(Brief):
Beginning with the line below that contains "This screenshot has width=1374, height=678." and ending with the line that contains "The height and width of the screenshot is (447, 598).", copy every line exactly. Copy nothing else.

(Records to process):
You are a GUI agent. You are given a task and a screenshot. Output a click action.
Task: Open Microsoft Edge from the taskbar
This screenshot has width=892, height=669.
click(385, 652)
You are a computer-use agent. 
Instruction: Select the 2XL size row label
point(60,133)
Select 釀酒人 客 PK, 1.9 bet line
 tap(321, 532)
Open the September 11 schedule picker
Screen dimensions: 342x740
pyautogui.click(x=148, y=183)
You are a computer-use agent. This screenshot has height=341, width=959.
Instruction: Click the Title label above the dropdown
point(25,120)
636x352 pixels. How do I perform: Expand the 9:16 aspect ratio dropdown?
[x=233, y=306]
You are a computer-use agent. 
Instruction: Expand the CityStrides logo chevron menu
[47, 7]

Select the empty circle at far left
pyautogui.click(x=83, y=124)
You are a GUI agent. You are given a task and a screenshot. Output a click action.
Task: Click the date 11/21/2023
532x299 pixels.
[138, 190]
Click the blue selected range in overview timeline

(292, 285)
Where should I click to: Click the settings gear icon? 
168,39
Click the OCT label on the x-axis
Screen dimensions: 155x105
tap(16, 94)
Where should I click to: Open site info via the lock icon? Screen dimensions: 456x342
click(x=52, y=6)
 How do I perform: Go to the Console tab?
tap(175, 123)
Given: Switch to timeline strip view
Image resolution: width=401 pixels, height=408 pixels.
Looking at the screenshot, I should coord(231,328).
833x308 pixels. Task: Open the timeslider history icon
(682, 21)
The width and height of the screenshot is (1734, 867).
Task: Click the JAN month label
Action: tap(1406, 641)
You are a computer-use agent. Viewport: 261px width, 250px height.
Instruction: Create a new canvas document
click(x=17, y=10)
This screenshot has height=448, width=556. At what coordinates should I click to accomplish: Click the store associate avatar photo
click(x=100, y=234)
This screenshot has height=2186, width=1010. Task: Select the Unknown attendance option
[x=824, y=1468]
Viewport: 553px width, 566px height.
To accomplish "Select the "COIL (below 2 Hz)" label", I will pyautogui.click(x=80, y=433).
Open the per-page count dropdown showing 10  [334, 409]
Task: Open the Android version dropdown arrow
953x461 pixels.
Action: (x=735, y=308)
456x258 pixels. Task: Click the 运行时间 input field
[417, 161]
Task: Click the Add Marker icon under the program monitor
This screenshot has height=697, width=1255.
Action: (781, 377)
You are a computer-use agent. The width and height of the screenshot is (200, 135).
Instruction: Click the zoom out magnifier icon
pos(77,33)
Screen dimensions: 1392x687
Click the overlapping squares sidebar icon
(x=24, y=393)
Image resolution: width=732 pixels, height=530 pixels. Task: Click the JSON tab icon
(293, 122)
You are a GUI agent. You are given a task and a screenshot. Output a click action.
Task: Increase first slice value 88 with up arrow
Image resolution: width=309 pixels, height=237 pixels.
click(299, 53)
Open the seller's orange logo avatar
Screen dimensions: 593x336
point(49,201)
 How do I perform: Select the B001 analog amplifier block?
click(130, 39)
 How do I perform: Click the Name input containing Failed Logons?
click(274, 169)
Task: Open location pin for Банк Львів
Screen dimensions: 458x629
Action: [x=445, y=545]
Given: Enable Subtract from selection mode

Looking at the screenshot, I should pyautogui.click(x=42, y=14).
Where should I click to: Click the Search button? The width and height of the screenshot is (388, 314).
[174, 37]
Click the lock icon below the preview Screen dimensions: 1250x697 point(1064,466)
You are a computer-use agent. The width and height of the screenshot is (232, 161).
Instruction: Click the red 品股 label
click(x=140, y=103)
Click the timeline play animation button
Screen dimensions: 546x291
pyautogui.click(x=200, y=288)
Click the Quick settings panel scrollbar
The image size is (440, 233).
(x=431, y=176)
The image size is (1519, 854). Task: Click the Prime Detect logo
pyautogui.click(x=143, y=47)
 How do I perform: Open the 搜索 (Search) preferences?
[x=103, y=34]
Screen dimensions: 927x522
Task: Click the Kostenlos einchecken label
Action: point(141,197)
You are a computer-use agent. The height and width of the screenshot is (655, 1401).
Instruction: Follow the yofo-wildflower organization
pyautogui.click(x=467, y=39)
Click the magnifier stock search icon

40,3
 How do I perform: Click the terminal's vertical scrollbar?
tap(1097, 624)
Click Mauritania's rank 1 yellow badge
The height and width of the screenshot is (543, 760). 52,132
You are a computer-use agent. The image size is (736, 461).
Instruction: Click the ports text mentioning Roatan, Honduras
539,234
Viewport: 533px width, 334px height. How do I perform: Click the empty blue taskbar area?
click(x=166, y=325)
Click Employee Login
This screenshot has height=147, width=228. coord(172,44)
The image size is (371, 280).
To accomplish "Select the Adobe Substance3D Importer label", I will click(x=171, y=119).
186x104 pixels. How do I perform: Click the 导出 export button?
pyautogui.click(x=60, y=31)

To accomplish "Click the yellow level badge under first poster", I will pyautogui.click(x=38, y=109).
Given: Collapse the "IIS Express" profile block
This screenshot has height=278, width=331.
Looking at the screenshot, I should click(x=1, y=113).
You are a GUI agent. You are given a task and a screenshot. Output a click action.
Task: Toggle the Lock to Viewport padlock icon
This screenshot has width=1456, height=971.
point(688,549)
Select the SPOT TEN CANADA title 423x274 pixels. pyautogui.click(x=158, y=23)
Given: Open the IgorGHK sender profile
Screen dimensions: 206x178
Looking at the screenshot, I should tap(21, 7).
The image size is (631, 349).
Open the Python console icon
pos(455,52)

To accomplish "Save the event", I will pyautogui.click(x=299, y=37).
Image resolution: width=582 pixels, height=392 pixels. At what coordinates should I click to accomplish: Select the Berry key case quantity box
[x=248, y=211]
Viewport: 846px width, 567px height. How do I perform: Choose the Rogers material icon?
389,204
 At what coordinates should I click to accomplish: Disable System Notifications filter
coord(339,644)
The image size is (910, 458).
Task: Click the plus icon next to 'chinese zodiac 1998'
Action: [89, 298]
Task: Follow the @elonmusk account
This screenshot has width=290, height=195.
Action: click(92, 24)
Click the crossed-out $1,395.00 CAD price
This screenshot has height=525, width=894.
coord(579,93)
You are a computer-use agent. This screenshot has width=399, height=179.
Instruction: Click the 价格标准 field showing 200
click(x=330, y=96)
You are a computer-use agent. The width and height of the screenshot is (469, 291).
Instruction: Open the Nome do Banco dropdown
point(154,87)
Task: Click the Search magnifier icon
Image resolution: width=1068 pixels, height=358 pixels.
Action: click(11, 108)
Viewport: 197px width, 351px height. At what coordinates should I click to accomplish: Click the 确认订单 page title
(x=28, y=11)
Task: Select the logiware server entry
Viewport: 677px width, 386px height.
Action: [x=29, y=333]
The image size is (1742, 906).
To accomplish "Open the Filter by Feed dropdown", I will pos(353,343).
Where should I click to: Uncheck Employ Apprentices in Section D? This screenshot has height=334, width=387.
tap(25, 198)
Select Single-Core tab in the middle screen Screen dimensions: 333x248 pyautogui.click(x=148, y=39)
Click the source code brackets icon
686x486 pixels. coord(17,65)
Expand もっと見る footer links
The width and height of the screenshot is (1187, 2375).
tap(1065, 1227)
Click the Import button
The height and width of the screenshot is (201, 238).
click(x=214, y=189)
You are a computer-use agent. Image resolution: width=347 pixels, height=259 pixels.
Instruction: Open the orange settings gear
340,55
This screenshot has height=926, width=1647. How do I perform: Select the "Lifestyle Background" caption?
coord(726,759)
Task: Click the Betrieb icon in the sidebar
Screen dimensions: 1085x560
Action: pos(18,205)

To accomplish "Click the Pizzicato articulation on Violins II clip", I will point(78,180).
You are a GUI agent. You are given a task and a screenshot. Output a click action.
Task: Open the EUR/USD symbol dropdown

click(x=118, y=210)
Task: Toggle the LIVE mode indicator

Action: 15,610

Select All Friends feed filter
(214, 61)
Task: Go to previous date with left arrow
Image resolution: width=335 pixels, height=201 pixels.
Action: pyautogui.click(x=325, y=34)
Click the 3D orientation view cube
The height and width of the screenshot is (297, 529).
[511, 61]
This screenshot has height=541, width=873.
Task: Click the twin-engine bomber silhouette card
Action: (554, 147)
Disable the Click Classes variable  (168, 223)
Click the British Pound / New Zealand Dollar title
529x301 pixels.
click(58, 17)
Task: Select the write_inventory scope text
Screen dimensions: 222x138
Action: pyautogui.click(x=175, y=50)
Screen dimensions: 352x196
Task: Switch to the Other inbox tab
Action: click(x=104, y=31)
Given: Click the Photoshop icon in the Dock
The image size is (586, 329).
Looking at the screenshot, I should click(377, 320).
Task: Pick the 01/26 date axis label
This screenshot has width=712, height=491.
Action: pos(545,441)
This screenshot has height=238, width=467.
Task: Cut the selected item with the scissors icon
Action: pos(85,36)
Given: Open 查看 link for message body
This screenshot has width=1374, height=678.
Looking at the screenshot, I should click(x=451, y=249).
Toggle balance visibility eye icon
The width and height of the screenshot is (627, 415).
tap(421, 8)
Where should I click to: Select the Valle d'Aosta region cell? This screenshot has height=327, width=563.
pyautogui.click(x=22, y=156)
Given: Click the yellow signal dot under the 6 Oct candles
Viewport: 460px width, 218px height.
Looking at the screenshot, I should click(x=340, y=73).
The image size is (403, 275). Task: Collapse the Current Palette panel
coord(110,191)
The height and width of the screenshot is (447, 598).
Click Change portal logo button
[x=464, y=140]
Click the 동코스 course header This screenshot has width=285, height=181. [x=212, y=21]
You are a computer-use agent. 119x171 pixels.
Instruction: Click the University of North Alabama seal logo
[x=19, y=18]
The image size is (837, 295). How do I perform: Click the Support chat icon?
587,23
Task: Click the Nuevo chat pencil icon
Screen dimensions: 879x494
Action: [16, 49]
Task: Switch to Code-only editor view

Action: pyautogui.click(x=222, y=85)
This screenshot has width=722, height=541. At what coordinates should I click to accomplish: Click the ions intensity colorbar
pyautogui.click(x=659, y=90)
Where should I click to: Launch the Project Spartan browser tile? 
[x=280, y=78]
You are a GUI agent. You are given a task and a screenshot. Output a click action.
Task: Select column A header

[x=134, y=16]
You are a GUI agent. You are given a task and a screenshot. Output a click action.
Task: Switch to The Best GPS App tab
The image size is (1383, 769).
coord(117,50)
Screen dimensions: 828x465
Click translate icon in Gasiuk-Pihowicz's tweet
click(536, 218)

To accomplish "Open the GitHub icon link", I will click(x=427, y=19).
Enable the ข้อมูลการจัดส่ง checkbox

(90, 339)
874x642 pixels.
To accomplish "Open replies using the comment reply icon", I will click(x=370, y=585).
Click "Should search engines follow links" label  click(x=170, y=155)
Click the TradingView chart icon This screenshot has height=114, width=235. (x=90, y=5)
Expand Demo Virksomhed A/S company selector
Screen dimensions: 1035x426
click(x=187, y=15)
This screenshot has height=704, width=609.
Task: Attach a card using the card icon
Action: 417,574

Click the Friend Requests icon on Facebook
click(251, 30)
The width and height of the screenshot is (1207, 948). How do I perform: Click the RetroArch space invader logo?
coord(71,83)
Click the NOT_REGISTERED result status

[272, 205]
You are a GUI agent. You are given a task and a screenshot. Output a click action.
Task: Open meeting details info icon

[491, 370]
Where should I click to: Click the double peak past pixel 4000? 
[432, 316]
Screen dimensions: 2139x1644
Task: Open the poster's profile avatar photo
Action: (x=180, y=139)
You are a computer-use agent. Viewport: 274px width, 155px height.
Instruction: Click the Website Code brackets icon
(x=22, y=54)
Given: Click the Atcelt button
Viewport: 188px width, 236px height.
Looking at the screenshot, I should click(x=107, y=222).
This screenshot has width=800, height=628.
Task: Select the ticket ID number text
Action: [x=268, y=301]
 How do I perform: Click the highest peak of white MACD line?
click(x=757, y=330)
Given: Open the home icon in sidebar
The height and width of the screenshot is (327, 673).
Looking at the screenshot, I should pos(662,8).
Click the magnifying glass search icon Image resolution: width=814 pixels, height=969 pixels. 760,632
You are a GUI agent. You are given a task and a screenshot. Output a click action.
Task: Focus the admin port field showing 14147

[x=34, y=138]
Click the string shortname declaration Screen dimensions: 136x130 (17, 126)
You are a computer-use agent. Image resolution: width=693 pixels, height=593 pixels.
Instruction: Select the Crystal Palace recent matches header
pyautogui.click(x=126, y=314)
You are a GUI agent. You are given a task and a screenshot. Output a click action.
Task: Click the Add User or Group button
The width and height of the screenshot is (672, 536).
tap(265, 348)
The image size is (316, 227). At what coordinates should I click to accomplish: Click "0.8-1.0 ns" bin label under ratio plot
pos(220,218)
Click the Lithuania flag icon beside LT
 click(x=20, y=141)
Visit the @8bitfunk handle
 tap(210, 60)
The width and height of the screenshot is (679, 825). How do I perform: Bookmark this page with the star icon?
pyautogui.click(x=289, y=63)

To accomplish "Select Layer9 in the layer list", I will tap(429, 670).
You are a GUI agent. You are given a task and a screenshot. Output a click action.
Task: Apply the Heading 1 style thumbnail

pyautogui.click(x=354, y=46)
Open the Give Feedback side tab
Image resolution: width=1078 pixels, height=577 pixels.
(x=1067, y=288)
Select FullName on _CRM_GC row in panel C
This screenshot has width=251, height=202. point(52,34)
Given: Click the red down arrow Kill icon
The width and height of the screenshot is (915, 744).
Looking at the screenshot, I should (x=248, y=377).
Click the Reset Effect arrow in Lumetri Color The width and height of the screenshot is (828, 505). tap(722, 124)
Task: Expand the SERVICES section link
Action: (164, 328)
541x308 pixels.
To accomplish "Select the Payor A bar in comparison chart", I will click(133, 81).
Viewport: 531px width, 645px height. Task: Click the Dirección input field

(Written answer):
This screenshot has width=1374, height=678.
Looking at the screenshot, I should click(x=451, y=249).
Toggle balance visibility eye icon
The width and height of the screenshot is (627, 415).
tap(421, 8)
Where should I click to: Select the Valle d'Aosta region cell? This screenshot has height=327, width=563.
pyautogui.click(x=22, y=156)
Given: Click the yellow signal dot under the 6 Oct candles
Viewport: 460px width, 218px height.
Looking at the screenshot, I should click(x=340, y=73).
The image size is (403, 275). Task: Collapse the Current Palette panel
coord(110,191)
The height and width of the screenshot is (447, 598).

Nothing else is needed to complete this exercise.